* _DOCUMENT EXCERPT_:
○ ○ ○ ○
Okay, Dan Savage agreed with the guy on that one, but I don’t understand how writing a letter about it that the dom would read is disrespectful. He didn’t use her name or any other identifying information. I don’t see this as controlling behavior. What is he is trying to control?

I had not read the actual column when I replied earlier, but now I have, and I agree with Savage entirely. SHEESH was topping from the bottom, exactly as he contracted not to, and now he’s still trying to be the top by having the last word on the situation.

Prostitutes with dildos is vastly far outside my realm of experience but this sounds utterly insane to me. He should have waited until after the session? Is there a safe word that lets you tap out of the hepatitis the whore’s unsterilized shared dildo gives you?

As the situation is described, I get the impression that the dildo training was to begin at a later session, not imminently. Given that, there would be reason not to expect to be able to discuss such things outside the scene.
○ ○ ○ ○
* _PROVIDED DATA_:
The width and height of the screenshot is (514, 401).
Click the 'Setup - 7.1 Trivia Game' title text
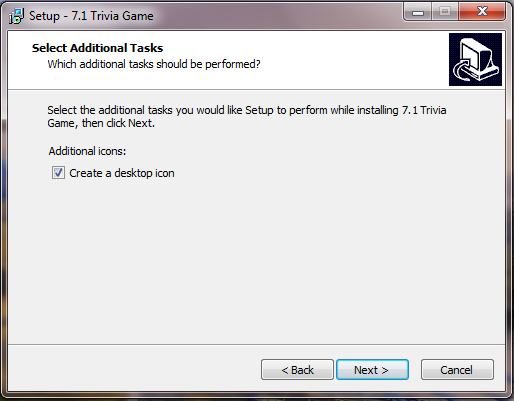[91, 16]
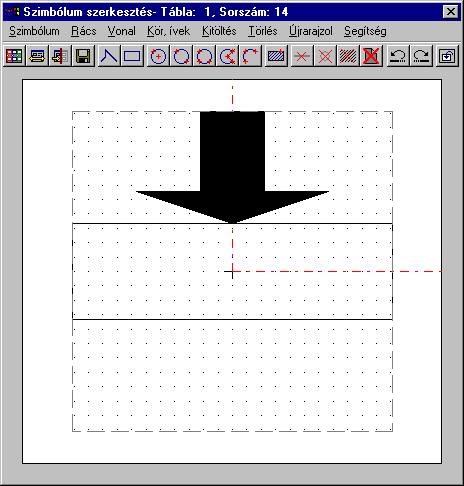The width and height of the screenshot is (464, 486).
Task: Open the Kör, ívek menu
Action: tap(168, 31)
○ ○ ○ ○
* _PROBLEM SET_:
[1] Copy out the comments about the Dan Savage column word for word.
[2] Rewrite the rows with "title text" changed to "heading" and everything else left as it is. Omit the pictures.

* _FINAL RESULTS_:
[1]
Okay, Dan Savage agreed with the guy on that one, but I don’t understand how writing a letter about it that the dom would read is disrespectful. He didn’t use her name or any other identifying information. I don’t see this as controlling behavior. What is he is trying to control?

I had not read the actual column when I replied earlier, but now I have, and I agree with Savage entirely. SHEESH was topping from the bottom, exactly as he contracted not to, and now he’s still trying to be the top by having the last word on the situation.

Prostitutes with dildos is vastly far outside my realm of experience but this sounds utterly insane to me. He should have waited until after the session? Is there a safe word that lets you tap out of the hepatitis the whore’s unsterilized shared dildo gives you?

As the situation is described, I get the impression that the dildo training was to begin at a later session, not imminently. Given that, there would be reason not to expect to be able to discuss such things outside the scene.

[2]
The width and height of the screenshot is (514, 401).
Click the 'Setup - 7.1 Trivia Game' heading
[91, 16]
The width and height of the screenshot is (464, 486).
Task: Open the Kör, ívek menu
Action: tap(168, 31)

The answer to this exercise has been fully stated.